There is some evidence that, for some banks at least, these efforts are working. A recent study by the Pew Health Group estimates that consumers will spend nearly $40 billion this year on overdraft penalty fees compared with $18.6 billion in 2000.

But another study by the Center for Responsible Lending (CRL) found that the opt-in rate for consumers is not as high as industry executives have claimed –33 percent rather than the 46 percent cited in an American Bankers Association study. And many of the consumers who opted in did so based on “deceptive” information about the nature of the protection and its cost, CRL contends.

According to the study, of the consumers who opted in, 60 percent said they did so to avoid a fee if their debit card was declined (in fact, CRL notes, there is no fee if a debit charge is declined) and 64 percent cited a desire to avoid bouncing paper checks, which overdraft protection won’t prevent. Nearly half of those who opted in said they did so mainly so their bank would stop bombarding them with marketing material urging them to take that step.

“These findings strongly suggest that an opt-in rate of 33 percent exaggerates interest in high-cost overdraft coverage for debit card transactions,” the CRL study concludes. “Rather, the banks succeeded in confusing and wearing down some of their customers to the point that they accepted a product that would ultimately cost them unnecessary, exorbitant fees.”

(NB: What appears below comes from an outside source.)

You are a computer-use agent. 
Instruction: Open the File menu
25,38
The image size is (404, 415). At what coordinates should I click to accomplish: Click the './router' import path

Some industry executives have disputed the CRL’s opt-in statistics but Bank of America, which eliminated its overdraft fees on debit cards last year, isn’t among them. The bank responded to consumers who said they’d rather have debit charges declined than pay a fee to cover them, Andrew Plepler, consumer policy executive for the bank, told USA Today. “It’s very much considered a punitive fee that customers do not like,” he noted.


With the national unemployment rate still topping 9 percent and the media filled with articles about the uncertain economic outlook, you might think workers who have jobs would be loath to leave them. Apparently not. About one-third of American workers are thinking seriously about leaving their current employers, a recent survey by Mercer LLC, a human resources consultant, found. That’s up from 32 percent who were entertaining similar thoughts about seeking opportunities elsewhere.

Younger employees are more restless than older ones, with 44 percent of those 24 or younger considering leaving their jobs compared with 40 percent for those between 25 and 34. But the survey found evidence of growing dissatisfaction and disaffection among workers of all ages.

More than 20 percent said that while they aren’t thinking about leaving their current jobs, they don’t feel “engaged” by them and they are becoming less satisfied with their compensation and their benefits. Only 53 percent of respondents to this survey said they were happy with their salary, down from 58 percent in 2005; and 68 percent rated their benefits as “good” or “very good” compared with 76 percent in the earlier survey.

“They feel less attached to the organization emotionally and psychologically, and they don’t necessarily believe that the organization they work for has their best interests in mind,” Jason Jeffay, a senior partner at Mercer, observed.

It is the poor housing market more than anything else, that is keeping disaffected workers tethered to jobs they don’t like, Jeffay told Bloomberg News. “Their ability to relocate, which has traditionally been a strength of the American labor market, is no longer a factor,” he noted.